ACTIVITY ▸ When you find the line with "April 2014 (32, 1642)" among the records below, reproduce it and each line after it exactly, ending with the line with "September 2019 (47, 887)".

____________________

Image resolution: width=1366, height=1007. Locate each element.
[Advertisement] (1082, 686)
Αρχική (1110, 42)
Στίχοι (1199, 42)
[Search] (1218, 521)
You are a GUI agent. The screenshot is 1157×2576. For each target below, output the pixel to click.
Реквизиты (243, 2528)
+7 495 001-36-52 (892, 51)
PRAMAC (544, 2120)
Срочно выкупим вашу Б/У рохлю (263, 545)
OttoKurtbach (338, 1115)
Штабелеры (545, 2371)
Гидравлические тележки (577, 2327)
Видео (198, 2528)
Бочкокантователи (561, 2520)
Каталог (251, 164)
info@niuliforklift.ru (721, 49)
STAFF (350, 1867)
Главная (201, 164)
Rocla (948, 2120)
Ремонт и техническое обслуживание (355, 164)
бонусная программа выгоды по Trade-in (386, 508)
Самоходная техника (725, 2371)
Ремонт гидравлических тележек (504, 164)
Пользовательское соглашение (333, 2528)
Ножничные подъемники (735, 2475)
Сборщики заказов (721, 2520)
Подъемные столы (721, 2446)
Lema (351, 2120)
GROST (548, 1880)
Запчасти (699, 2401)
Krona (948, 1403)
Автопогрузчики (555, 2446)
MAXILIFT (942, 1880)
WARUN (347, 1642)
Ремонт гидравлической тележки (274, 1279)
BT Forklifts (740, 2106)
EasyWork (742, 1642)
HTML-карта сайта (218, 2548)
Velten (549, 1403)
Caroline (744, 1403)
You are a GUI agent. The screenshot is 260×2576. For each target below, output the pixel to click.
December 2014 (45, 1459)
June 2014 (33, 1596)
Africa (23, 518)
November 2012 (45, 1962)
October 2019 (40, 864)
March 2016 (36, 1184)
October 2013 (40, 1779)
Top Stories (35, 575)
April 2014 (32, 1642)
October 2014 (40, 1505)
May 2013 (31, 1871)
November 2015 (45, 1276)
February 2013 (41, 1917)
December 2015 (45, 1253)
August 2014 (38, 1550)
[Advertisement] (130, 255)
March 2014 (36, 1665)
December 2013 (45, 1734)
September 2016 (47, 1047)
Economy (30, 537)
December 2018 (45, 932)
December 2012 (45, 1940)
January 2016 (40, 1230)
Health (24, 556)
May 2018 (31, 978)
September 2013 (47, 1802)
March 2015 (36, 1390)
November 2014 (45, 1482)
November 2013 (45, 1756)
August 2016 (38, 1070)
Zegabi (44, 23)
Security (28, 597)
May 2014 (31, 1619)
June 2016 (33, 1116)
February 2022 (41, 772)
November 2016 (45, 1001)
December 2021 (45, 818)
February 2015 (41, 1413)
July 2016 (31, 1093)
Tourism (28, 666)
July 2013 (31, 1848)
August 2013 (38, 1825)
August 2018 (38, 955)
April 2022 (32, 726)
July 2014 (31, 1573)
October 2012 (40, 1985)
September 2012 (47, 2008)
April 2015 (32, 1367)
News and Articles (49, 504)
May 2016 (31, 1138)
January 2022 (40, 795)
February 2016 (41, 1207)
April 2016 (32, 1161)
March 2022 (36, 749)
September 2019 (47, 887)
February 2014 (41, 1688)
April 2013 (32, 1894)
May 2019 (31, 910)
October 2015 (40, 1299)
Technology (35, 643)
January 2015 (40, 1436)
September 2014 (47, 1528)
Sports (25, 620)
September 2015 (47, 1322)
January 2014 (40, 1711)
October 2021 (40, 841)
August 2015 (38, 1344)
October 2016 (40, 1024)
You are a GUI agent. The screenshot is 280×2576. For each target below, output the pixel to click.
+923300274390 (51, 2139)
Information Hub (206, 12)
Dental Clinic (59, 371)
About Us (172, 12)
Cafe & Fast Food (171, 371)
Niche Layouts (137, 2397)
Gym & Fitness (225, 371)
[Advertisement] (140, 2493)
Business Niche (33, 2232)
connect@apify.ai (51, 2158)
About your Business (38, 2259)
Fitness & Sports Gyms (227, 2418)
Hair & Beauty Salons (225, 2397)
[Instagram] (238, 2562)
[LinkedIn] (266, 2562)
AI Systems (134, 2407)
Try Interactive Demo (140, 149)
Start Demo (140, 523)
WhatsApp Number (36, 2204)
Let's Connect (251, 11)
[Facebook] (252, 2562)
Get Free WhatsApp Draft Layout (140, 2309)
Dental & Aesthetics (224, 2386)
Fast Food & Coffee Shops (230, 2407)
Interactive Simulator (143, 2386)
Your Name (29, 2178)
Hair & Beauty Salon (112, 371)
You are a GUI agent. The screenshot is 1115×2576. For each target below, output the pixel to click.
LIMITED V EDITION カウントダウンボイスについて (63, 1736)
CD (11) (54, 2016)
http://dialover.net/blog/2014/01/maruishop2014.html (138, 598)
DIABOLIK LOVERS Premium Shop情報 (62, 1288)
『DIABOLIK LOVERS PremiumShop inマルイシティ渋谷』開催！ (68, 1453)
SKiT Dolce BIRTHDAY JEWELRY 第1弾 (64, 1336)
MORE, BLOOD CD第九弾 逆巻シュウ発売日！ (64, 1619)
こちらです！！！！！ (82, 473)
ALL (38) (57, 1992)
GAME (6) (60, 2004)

____________________

RESPONSE ▸
April 2014 (32, 1642)
October 2014 (40, 1505)
May 2013 (31, 1871)
November 2015 (45, 1276)
February 2013 (41, 1917)
December 2015 (45, 1253)
August 2014 (38, 1550)
[Advertisement] (130, 255)
March 2014 (36, 1665)
December 2013 (45, 1734)
September 2016 (47, 1047)
Economy (30, 537)
December 2018 (45, 932)
December 2012 (45, 1940)
January 2016 (40, 1230)
Health (24, 556)
May 2018 (31, 978)
September 2013 (47, 1802)
March 2015 (36, 1390)
November 2014 (45, 1482)
November 2013 (45, 1756)
August 2016 (38, 1070)
Zegabi (44, 23)
Security (28, 597)
May 2014 (31, 1619)
June 2016 (33, 1116)
February 2022 (41, 772)
November 2016 (45, 1001)
December 2021 (45, 818)
February 2015 (41, 1413)
July 2016 (31, 1093)
Tourism (28, 666)
July 2013 (31, 1848)
August 2013 (38, 1825)
August 2018 (38, 955)
April 2022 (32, 726)
July 2014 (31, 1573)
October 2012 (40, 1985)
September 2012 (47, 2008)
April 2015 (32, 1367)
News and Articles (49, 504)
May 2016 (31, 1138)
January 2022 (40, 795)
February 2016 (41, 1207)
April 2016 (32, 1161)
March 2022 (36, 749)
September 2019 (47, 887)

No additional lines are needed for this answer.